The United States Supreme Court in the case of Hardt v. Reliance Standard has stated the following circumstances under which a court may award attorney’s fees:
a claimant must show some degree of success on the merits before a court may award attorney’s fees under § 1132(g)(1). A claimant does not satisfy that requirement by achieving trivial success on the merits or a purely procedural victory, but does satisfy it if the court can fairly call the outcome of the litigation some success on the merits without conducting a lengthy inquiry into the question whether a particular party’s success was ‘substantial’ or occurred on a central issue.

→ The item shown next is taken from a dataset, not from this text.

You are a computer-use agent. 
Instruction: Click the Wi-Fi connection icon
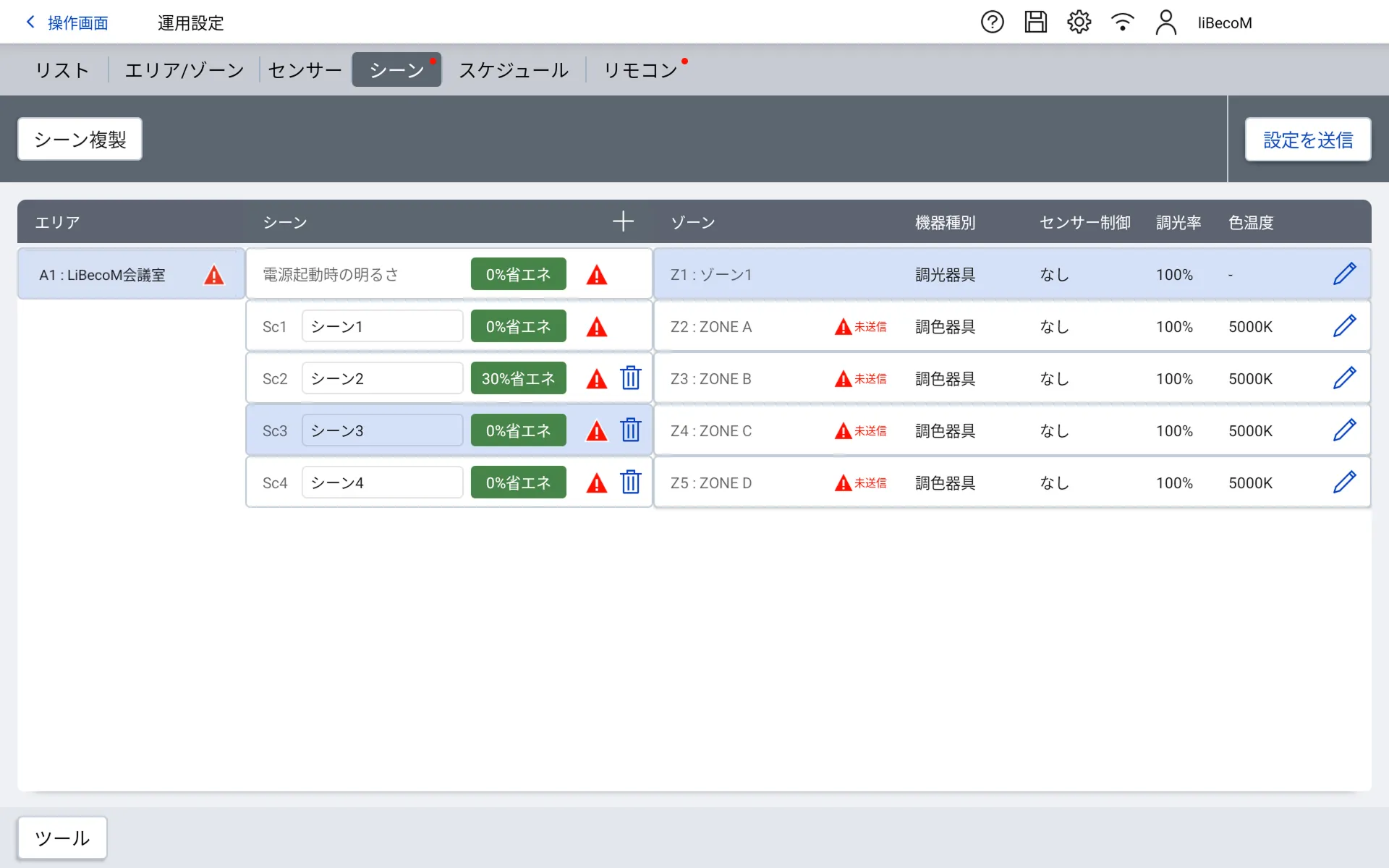coord(1122,22)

In addition to the above criteria a district court may also consider the following five factors in deciding whether to award attorney fees:
- the degree of opposing parties’ culpability or bad faith;
- the ability of opposing parties to satisfy an award of attorney’s fees;
- whether an award of attorneys’ fees against the opposing parties would deter other persons acting under similar circumstances;
- whether the parties requesting attorney’s fees sought to benefit all participants and beneficiaries of an ERISA plan or to resolve a significant legal question regarding ERISA itself;
- the relative merits of the parties’ positions.
The following legal cases around the country discuss the established five factor test, Quesinberry v. Life Ins. Co. of N. America, 987 F.2d 1017, 1028-29 (4th Cir. 1993) (en banc), and other courts of appeals have used this test to determine whether to award fees. See Eddy v. Colonial Life Ins. Co. of America, 59 F.3d 201, 206-07 (D.C. Cir. 1995); Gray v. New Eng. Tel. & Tel. Co., 792 F.2d 251, 257-258 (1st Cir. 1986) (citing cases from Second, Third, Fifth, Eighth, Ninth, Tenth, and Eleventh Circuits adopting test); Sec. of Dept. of Labor v. King, 775 F.2d 666, 669 (6th Cir. 1985). The Seventh Circuit has used two tests, including the five-factor test, to determine whether fee awards in ERISA actions are justified. Bowerman v. Wal-Mart Stores, Inc., 226 F.3d 574, 592-93 (7th Cir. 2000) (describing five-factor test and “substantially justified” test). The Seventh Circuit does not consider the two tests to be meaningfully different. See id.